:: Excerpt provided

CPC+ closer to sweet spot for quality incentives

The Centers for Medicare & Medicaid recently rolled out its Comprehensive Primary Care Plus (CPC+) initiative as a means of developing a quality-based payment model. While the improvements generally move incentives in the right direction, there's still significant room for improvement, according to a post on the Health Affairs Blog.

CPC+ builds on the Comprehensive Primary Care initiative, which debuted in 2012 and sought to improve care quality by replacing fee-for-service (FFS) payments with a monthly fee for certain "comprehensive primary care functions." The new program's first track remains broadly similar to the old program, according to the article, but its second track offers greater opportunities to meet higher performance thresholds in the form of expanded capitation fees and reduced FFS payments.

By covering fixed costs through capitated payments, the article says, CMS is looking to reconfigure the structural incentive for practices to pursue higher volumes of services covered by FFS payments. In the old system, FFS payments were pegged to the average cost of procedures across practices, which the blog post reports made the provision of additional services financially attractive.

::::
:: Records supplied

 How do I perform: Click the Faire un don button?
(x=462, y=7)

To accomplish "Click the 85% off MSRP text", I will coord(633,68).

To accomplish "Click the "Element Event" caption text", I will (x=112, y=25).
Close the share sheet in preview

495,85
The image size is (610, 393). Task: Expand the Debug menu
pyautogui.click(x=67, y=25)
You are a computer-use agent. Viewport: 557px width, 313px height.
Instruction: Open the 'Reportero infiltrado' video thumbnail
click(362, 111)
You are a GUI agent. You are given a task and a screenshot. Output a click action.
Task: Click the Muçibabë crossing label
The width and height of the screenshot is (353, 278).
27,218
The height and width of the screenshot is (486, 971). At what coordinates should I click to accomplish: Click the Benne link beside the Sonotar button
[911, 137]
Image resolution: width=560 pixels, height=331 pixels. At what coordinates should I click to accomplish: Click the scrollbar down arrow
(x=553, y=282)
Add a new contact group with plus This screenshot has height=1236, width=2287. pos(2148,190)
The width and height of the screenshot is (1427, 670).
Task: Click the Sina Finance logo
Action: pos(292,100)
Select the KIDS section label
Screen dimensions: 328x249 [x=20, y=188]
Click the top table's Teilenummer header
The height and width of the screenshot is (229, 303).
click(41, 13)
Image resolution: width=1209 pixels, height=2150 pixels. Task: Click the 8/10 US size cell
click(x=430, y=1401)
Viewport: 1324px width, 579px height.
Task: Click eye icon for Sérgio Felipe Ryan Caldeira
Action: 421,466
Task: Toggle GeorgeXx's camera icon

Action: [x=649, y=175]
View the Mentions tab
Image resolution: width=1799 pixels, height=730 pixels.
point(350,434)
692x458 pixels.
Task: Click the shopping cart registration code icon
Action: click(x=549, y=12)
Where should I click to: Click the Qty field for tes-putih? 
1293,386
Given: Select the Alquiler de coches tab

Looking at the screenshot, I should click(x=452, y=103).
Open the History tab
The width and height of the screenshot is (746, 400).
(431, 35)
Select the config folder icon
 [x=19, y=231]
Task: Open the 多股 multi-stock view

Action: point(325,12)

::::

Exercises to complete:
1. According to the CPC+ article, in what year did the original Comprehensive Primary Care initiative debut?
2. Summarize the CPC+ article in two sentences.
3. Carry on the CPC+ article from its last sentence.

Responses by task:
1. It debuted in 2012.

2. The Centers for Medicare & Medicaid rolled out the Comprehensive Primary Care Plus (CPC+) initiative to develop a quality-based payment model, and a Health Affairs Blog post says it generally moves incentives in the right direction but leaves significant room for improvement. CPC+ builds on the 2012 Comprehensive Primary Care initiative, adding a second track with expanded capitation fees and reduced fee-for-service payments, so that covering fixed costs through capitated payments changes the incentive for practices to pursue higher volumes of services.

3.
On the other hand, the upside offered by CPC+ for efficient use of overall healthcare resources remains relatively small, according to the article. This means physicians have little incentive to take steps to reduce the cost of their patients' care outside the primary care setting. Additionally, physicians who participate in CPC+ cannot also be part of an accountable care organization, which the authors of the post find unwise given the potential ACOs have to reduce overall healthcare spending in their own right.